[Records contained in a dataset]
↓
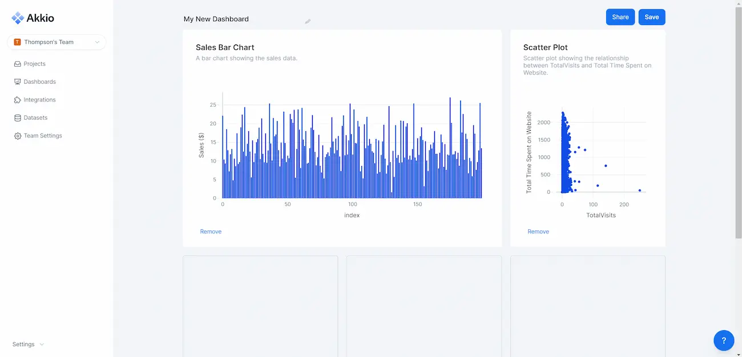
Task: Click the Akkio logo icon
Action: (18, 18)
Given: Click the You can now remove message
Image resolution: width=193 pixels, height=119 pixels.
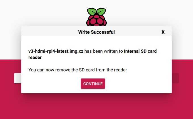Looking at the screenshot, I should (x=78, y=70).
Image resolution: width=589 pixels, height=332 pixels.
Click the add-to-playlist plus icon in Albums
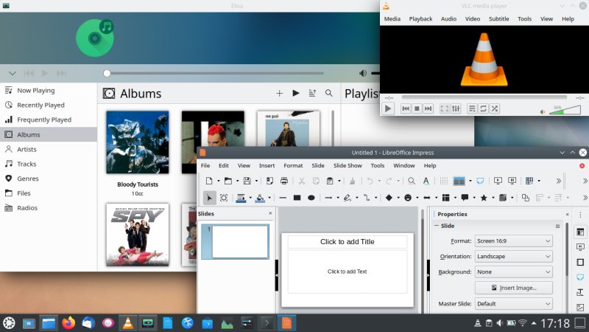[x=279, y=94]
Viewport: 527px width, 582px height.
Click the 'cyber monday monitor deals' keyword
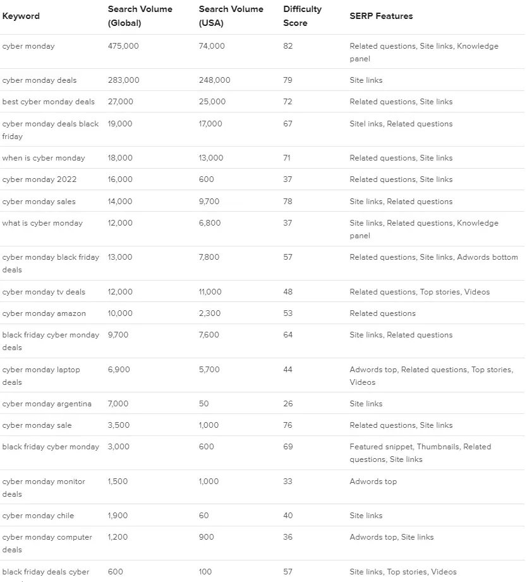pyautogui.click(x=44, y=487)
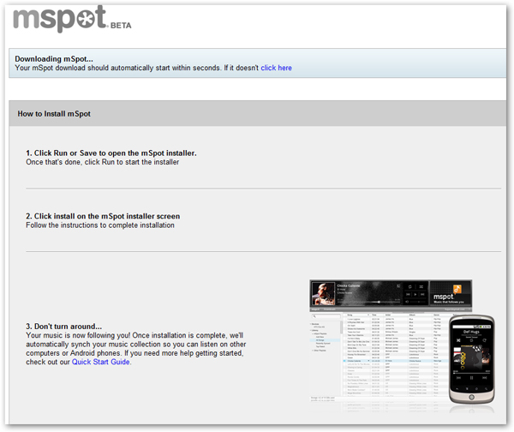Click the BETA label beside the logo
The width and height of the screenshot is (514, 432).
point(120,26)
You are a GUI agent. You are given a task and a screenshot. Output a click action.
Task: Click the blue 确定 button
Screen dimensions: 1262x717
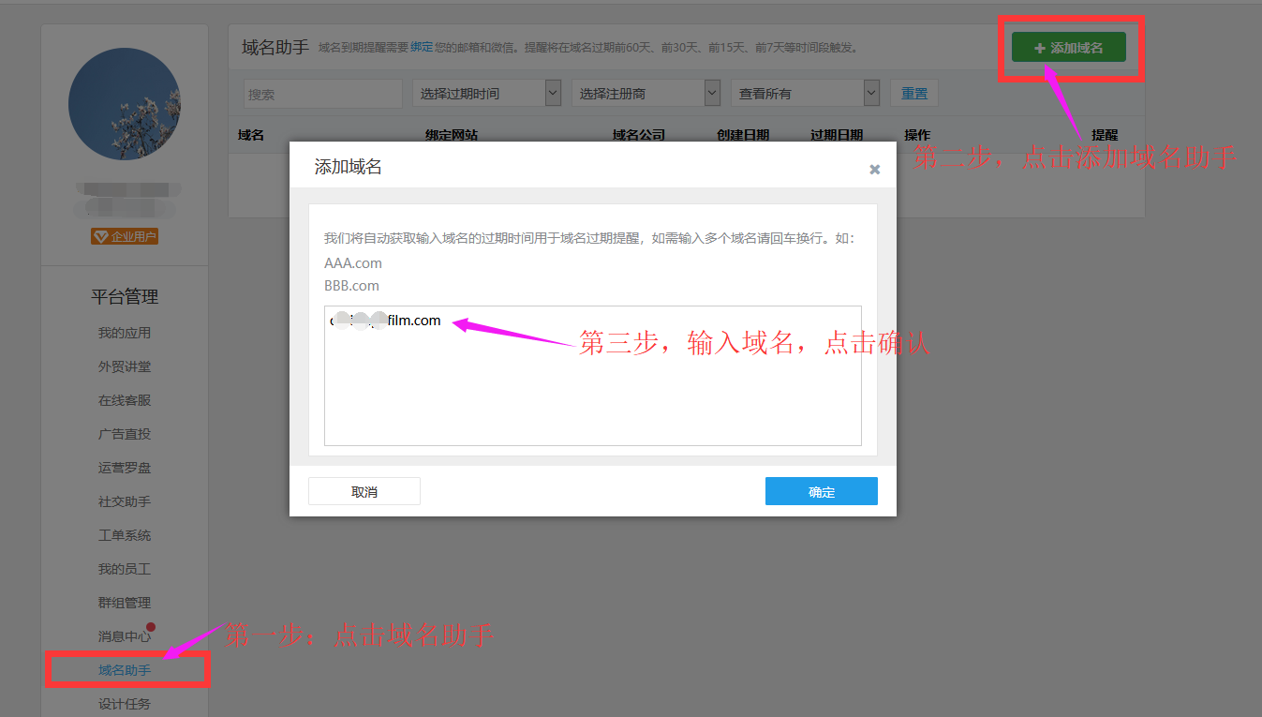point(821,492)
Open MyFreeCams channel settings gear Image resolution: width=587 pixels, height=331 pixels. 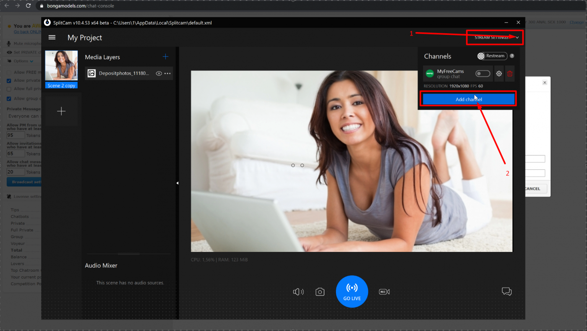[x=499, y=73]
↑
AIM OF THE EXERCISE
Pictures excluded, reproduce only the part above that opens with the line holding "Image resolution: width=193" and closes with the line holding "Viewport: 527px width, 582px height.", exactly as written.

RESPONSE
Image resolution: width=193 pixels, height=119 pixels.
Looking at the screenshot, I should (x=78, y=70).
Image resolution: width=589 pixels, height=332 pixels.
Click the add-to-playlist plus icon in Albums
[x=279, y=94]
Viewport: 527px width, 582px height.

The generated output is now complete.